BGH v. 17.09.2008: Bei einer Ausrichtung auf den deutschen Markt sind deutsche Gerichte international zuständig


Der BGH (Beschluss vom 17.09.2008 - III ZR 71/08) hat entschieden:

   Die Zugänglichkeit einer nur passiven Website als solche und der Umstand, dass sich der Verbraucher des Angebots einer Dienstleistung oder der Möglichkeit, Waren zu kaufen, durch eine solche in seinem Mitgliedstaat zugängliche Website bewusst wird, ist nicht ausreichend, um den in einem anderen Vertragsstaat wohnenden Vertragspartner vor einem deutschen Gericht in Anspruch zu nehmen. Vielmehr ist erforderlich, dass diese Website auch zum Vertragsschluss im Fernabsatz auffordert, und dass tatsächlich ein Vertragsschluss im Fernabsatz erfolgt ist.




Siehe auch
Nationale und internationale Gerichtszuständigkeit und alternative Streitbeilegung
und
Rechtswahl - Internationales Privatrecht - Kollisionsrecht


Zum Sachverhalt:


Der in Deutschland wohnhafte Kläger beabsichtigte im Jahr 2001, zwei auf der Insel K.… gelegene Eigentumswohnungen zu erwerben.
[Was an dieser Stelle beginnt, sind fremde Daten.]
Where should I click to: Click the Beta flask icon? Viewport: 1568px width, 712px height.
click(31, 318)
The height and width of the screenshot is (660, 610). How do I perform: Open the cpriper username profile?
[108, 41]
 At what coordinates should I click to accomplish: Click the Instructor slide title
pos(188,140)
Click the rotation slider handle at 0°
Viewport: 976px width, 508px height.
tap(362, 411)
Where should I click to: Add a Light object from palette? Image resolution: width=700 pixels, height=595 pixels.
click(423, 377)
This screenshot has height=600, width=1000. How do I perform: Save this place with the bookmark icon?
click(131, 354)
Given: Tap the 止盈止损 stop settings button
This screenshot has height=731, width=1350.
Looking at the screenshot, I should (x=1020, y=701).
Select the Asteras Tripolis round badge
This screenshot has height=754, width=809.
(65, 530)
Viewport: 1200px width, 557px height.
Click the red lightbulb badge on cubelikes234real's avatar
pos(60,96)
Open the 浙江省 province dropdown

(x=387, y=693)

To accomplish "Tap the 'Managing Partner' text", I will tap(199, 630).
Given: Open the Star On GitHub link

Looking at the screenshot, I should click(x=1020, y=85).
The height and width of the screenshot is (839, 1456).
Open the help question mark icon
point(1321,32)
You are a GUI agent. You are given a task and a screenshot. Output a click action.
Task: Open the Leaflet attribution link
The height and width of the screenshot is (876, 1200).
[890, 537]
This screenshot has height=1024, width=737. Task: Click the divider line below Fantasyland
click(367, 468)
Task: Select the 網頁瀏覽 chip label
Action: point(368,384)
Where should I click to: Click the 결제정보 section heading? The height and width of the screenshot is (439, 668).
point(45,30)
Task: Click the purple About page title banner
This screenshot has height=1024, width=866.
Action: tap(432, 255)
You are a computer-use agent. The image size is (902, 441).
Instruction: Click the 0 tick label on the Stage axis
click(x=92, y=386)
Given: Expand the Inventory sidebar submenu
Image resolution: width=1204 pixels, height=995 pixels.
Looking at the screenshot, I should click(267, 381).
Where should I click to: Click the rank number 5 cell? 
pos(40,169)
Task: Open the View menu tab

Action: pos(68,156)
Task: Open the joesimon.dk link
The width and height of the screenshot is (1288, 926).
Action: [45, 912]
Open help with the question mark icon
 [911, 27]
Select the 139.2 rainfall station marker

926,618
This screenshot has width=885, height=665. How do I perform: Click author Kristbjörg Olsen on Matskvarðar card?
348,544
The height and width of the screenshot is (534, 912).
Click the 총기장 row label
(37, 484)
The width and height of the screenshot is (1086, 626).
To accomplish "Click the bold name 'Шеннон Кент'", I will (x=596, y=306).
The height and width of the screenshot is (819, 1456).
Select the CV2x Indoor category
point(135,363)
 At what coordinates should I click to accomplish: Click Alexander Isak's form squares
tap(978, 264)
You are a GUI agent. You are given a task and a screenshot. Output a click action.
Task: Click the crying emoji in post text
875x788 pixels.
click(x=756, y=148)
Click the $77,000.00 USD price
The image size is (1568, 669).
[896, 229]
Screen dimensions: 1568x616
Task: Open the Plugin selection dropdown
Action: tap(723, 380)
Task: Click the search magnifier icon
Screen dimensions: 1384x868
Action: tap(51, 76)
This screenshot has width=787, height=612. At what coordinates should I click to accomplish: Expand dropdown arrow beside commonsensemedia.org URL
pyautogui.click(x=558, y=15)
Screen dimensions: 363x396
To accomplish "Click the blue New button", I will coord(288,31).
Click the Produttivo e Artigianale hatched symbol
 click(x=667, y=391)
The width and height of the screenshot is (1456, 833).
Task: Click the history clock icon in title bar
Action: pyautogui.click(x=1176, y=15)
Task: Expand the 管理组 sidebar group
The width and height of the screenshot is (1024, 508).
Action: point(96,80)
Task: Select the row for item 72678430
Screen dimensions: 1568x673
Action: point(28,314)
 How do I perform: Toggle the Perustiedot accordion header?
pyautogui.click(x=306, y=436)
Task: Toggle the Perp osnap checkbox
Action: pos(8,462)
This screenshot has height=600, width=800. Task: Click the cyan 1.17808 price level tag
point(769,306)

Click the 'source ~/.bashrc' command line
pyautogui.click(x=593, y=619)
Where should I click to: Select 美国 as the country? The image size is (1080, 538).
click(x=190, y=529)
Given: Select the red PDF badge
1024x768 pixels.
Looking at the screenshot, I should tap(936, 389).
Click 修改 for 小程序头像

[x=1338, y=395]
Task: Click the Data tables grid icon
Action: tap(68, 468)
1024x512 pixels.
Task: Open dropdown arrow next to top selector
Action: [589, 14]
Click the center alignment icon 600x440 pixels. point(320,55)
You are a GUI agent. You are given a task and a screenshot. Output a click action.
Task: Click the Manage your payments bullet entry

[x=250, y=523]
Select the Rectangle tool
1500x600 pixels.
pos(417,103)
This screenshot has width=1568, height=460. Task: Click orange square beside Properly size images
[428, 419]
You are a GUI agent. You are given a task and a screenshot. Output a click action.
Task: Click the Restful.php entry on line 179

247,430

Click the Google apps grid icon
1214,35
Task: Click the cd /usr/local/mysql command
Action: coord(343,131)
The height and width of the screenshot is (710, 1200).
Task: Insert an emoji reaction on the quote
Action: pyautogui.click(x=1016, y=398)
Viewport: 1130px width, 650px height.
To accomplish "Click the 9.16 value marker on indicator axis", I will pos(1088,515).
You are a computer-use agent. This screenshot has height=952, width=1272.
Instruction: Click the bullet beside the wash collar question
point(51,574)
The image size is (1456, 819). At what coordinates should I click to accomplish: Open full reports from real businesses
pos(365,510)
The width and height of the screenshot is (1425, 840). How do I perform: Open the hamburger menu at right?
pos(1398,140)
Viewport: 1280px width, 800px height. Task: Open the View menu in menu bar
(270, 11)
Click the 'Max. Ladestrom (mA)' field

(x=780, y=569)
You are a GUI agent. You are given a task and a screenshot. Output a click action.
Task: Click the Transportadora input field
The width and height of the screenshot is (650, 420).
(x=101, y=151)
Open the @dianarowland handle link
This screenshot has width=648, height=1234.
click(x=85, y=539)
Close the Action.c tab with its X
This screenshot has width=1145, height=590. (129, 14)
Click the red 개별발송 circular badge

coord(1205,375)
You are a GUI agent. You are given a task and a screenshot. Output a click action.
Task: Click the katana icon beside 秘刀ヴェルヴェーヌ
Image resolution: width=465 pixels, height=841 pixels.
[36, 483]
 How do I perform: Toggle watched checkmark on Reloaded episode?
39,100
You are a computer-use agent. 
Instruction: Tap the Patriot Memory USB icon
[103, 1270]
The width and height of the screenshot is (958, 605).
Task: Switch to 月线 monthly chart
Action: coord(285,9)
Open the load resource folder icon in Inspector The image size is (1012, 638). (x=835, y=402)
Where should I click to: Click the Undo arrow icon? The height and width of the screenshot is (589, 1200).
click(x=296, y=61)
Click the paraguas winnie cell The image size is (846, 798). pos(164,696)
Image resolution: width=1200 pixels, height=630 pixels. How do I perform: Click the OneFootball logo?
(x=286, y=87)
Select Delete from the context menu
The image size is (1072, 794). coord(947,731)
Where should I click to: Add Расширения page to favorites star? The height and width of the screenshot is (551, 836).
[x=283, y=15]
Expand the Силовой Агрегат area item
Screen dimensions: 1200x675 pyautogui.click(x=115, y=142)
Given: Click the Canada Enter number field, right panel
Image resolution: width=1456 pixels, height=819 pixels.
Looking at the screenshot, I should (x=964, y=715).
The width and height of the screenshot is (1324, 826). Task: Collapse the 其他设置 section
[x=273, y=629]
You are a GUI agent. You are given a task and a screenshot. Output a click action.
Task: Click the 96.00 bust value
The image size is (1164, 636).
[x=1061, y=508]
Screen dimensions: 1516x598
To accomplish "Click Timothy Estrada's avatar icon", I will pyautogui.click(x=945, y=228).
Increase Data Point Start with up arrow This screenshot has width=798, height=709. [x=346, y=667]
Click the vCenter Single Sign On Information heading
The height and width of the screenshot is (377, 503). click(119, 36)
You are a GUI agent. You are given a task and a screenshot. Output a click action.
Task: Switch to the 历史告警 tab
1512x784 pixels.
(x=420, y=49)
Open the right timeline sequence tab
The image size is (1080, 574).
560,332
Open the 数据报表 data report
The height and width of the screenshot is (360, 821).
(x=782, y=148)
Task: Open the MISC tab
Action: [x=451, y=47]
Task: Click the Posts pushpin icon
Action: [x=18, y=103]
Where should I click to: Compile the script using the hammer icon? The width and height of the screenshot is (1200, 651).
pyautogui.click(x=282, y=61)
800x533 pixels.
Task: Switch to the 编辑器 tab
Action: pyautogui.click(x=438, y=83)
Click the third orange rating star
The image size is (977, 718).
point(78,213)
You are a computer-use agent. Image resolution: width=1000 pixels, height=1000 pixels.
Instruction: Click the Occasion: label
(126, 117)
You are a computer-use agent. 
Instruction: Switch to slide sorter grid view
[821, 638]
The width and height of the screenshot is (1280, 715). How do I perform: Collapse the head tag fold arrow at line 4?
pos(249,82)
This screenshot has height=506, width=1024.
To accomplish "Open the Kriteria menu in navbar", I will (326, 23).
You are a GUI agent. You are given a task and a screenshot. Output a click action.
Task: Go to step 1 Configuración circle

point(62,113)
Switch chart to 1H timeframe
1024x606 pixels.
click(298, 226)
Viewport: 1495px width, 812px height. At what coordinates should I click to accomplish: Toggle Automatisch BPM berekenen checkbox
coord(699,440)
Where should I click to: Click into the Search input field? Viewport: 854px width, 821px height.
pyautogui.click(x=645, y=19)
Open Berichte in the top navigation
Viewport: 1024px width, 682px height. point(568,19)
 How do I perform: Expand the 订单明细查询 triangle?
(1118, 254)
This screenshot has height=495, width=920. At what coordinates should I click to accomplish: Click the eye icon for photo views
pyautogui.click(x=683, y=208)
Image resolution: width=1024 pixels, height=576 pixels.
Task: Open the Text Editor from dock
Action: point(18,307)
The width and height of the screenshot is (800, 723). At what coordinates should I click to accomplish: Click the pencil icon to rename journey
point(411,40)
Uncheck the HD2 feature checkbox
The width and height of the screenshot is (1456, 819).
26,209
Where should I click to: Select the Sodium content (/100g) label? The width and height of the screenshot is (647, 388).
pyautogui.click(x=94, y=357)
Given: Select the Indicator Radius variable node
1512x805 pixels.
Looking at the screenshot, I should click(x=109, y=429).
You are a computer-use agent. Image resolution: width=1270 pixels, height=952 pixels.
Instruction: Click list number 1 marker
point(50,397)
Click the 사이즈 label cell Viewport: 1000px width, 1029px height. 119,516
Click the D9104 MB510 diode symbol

Anlässlich der Besichtigung der Wohnungen kam er mit der Eigentümerin auf deren Vorschlag überein, dass der Beklagte, ein ortsansässiger griechischer Rechtsanwalt, der über deutsche Sprachkenntnisse verfügt, bei der Abwicklung des Geschäfts Hilfe leisten sollte. Der Kaufvertrag scheiterte, weil die Eigentümerin die Eigentumswohnungen nicht mehr verkaufen wollte und der Beklagte es daraufhin ablehnte, von der ihm seitens der Eigentümerin erteilten Vollmacht zum Verkauf der Objekte Gebrauch zu machen.

Der Kläger nimmt den Beklagten auf Schadensersatz in Anspruch, weil dieser es pflichtwidrig unterlassen habe, die Vollmacht zu nutzen. Er hält die internationale Zuständigkeit deutscher Gerichte für gegeben, weil es sich um eine Verbrauchersache im Sinne des Art. 15 Abs. 1 lit. c EuGVVO handele; insbesondere habe der Beklagte dadurch, dass er auf der Internetseite der deutschen Botschaft in Athen, auf der Website des „immobilien-k. …“ sowie auf der Homepage dreier deutscher Rechtsschutzversicherungen als in Griechenland tätiger Rechtsanwalt aufgeführt sei, seine Tätigkeit auch auf die Bundesrepublik ausgerichtet.

Die Vorinstanzen haben die Klage als unzulässig abgewiesen, weil die internationale Zuständigkeit deutscher Gerichte nicht begründet sei. Hiergegen wendet sich der Kläger mit seiner Nichtzulassungsbeschwerde.

Der Rechtsbehelf blieb erfolglos.





Aus den Entscheidungsgründen:


"Die Voraussetzungen für eine Zulassung der Revision nach § 543 Abs. 2 ZPO liegen nicht vor. Weder hat die Sache grundsätzliche Bedeutung noch erfordert die Fortbildung des Rechts oder die Sicherung einer einheitlichen Rechtsprechung eine Revisionsgerichts.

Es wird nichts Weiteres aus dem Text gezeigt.